Examining the sensitivity of molecular species delimitations to the choice of mitochondrial marker

Abstract

Defining and understanding species diversity forms the basis of a wide range of biological and conservation work. Traditional taxonomy can be complemented and accelerated using molecular methods of species delimitation, such as the widely used Generalised Mixed Yule-Coalescent (GMYC) approach. This method uses time-calibrated phylogenetic trees in order to identify transition points between inter- and intraspecific divergence processes. Despite some important limitations, the GMYC approach appears to be robust to a wide range of dataset characteristics. It is one of the few model-based species-delimitation methods that remain practical for analysing molecular datasets with a large numbers of taxa. Most GMYC analyses have been based on datasets consisting of one or a small number of mitochondrial genes.
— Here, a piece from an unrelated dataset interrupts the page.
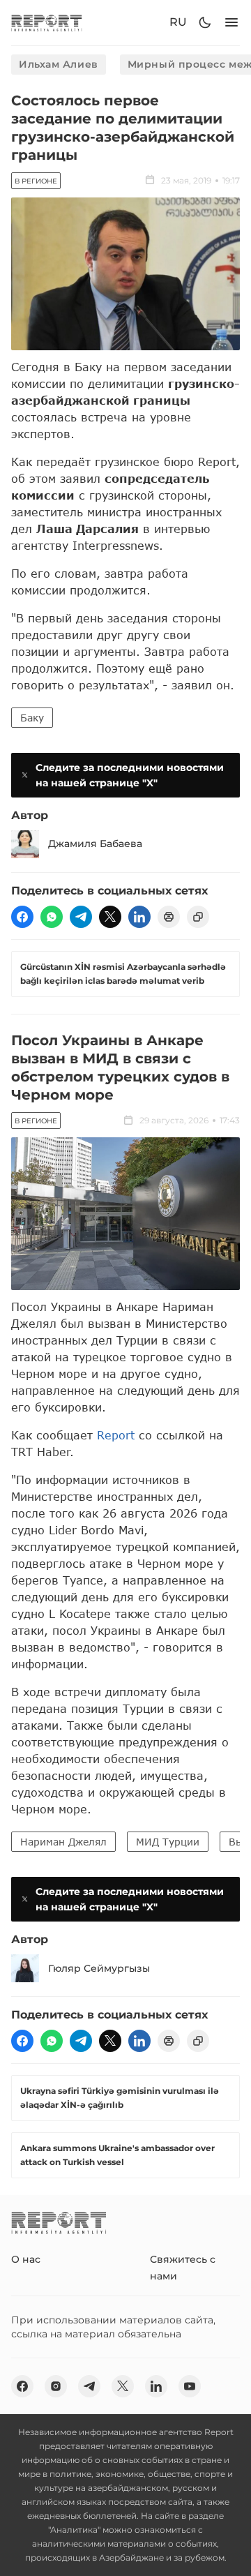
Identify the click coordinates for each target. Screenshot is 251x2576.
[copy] (198, 917)
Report (116, 1434)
To investigate the sensitivity of GMYC to the choice of mitochondrial marker, we compared GMYC estimates from 15 mitochondrial genes for three vertebrate datasets (cetaceans, ursids and whitefish). Despite the shared evolutionary history among mitochondrial genes, different markers exhibited substantial variation in GMYC delimitation results across all three datasets. This variability was not restricted to specific genes or taxa and extended to commonly used barcoding genes such as COI and CYTB. Using multiple concatenated markers mitigated these problems in two of the datasets, but exacerbated systematic biases present in a third. Our findings indicate the need to consider multiple markers, loci and lines of evidence when performing molecular species delimitation.